[[ Dataset content open ]]

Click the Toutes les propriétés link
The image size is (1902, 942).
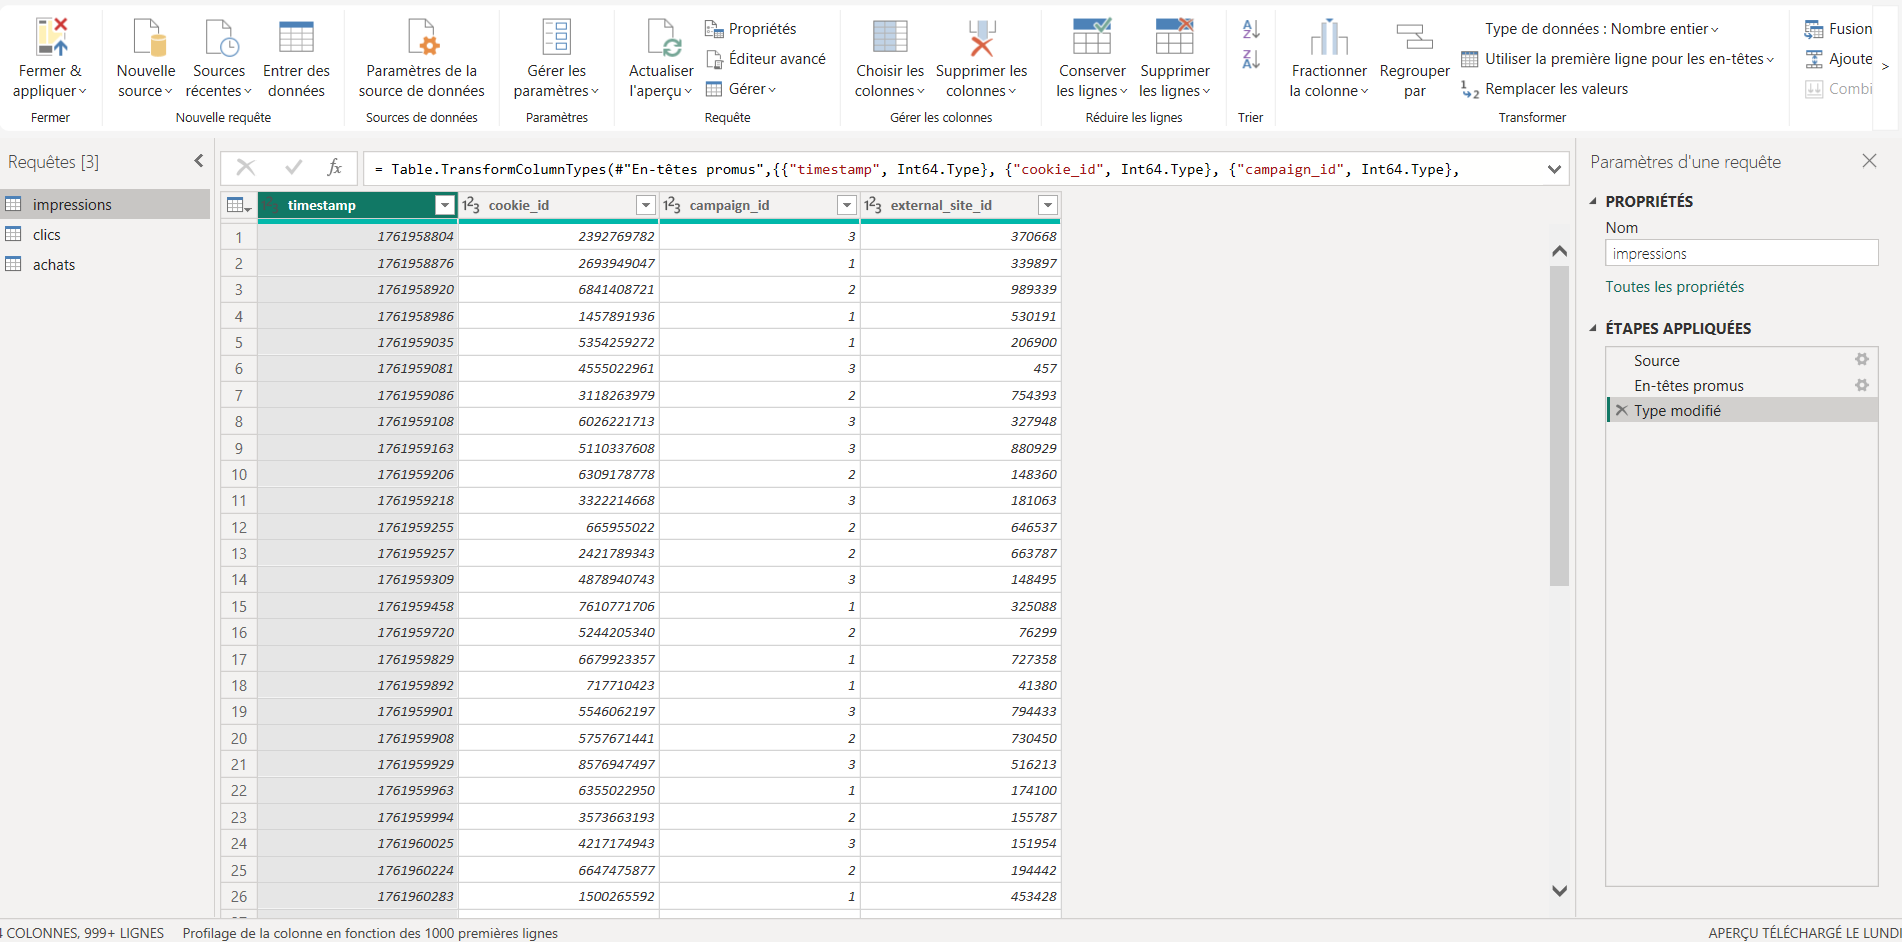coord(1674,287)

[[ Dataset content closed ]]
[[ Dataset content open ]]

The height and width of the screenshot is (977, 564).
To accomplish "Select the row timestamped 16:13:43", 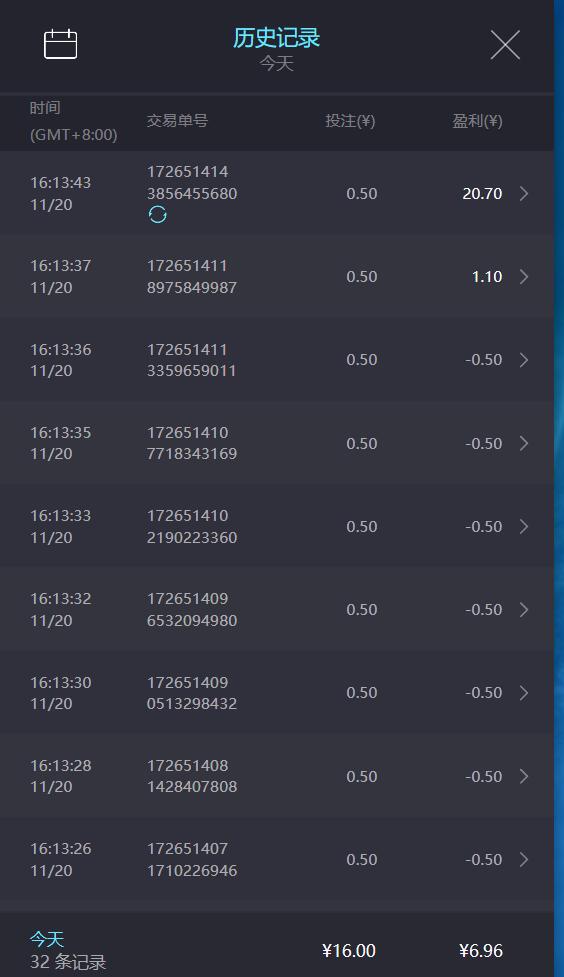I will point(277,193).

[[ Dataset content closed ]]
[[ Dataset content open ]]

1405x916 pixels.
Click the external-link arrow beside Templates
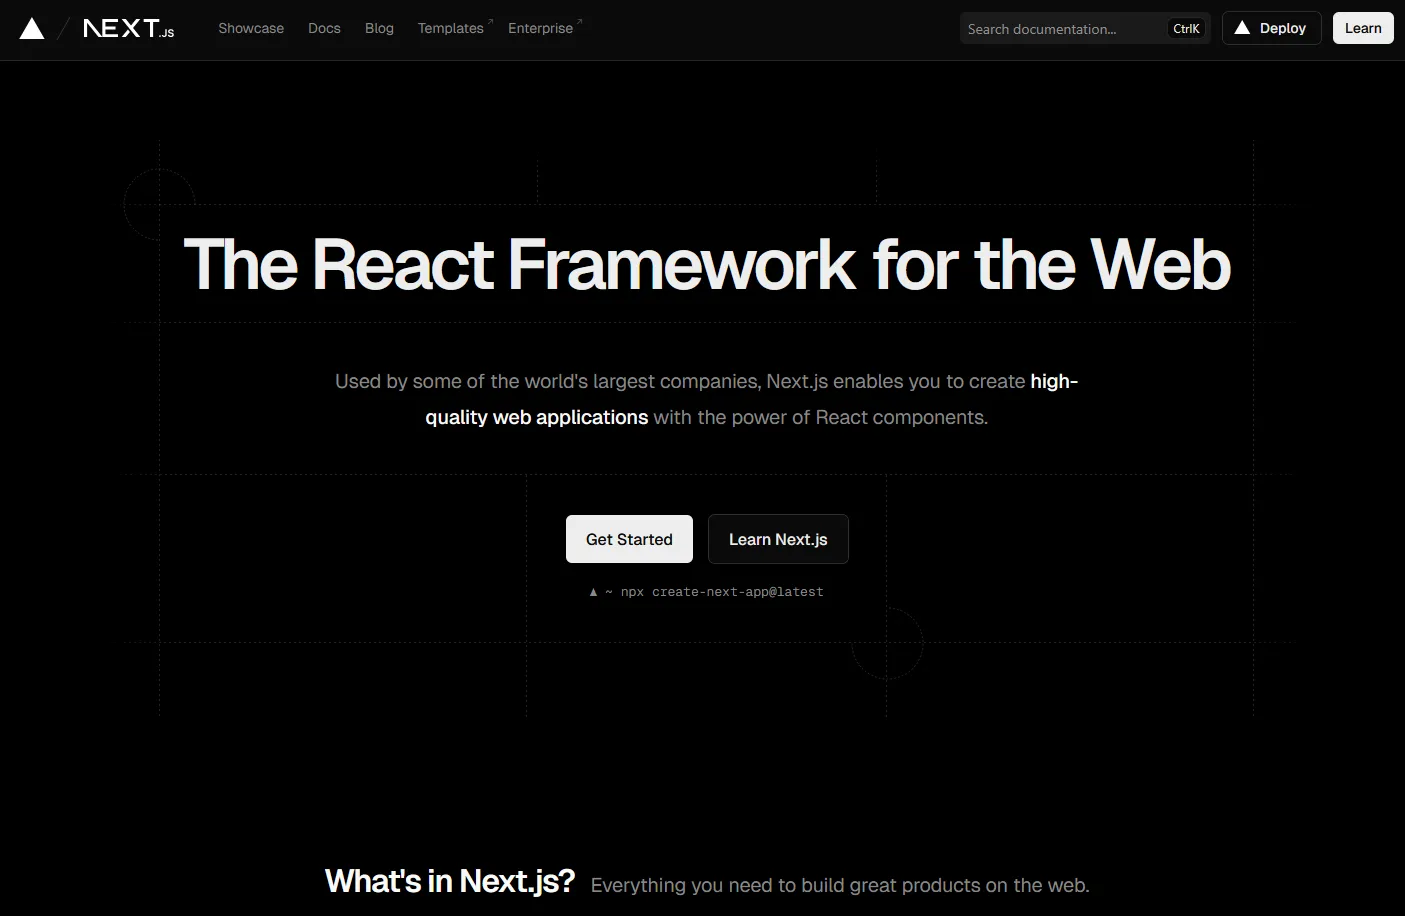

[[ Dataset content closed ]]

→ Work item:
Transcribe the records above from the line holding "1405x916 pixels." down to the line holding "Click the external-link", inclusive, without adding anything.

→ Result of this task:
1405x916 pixels.
Click the external-link arrow beside Templates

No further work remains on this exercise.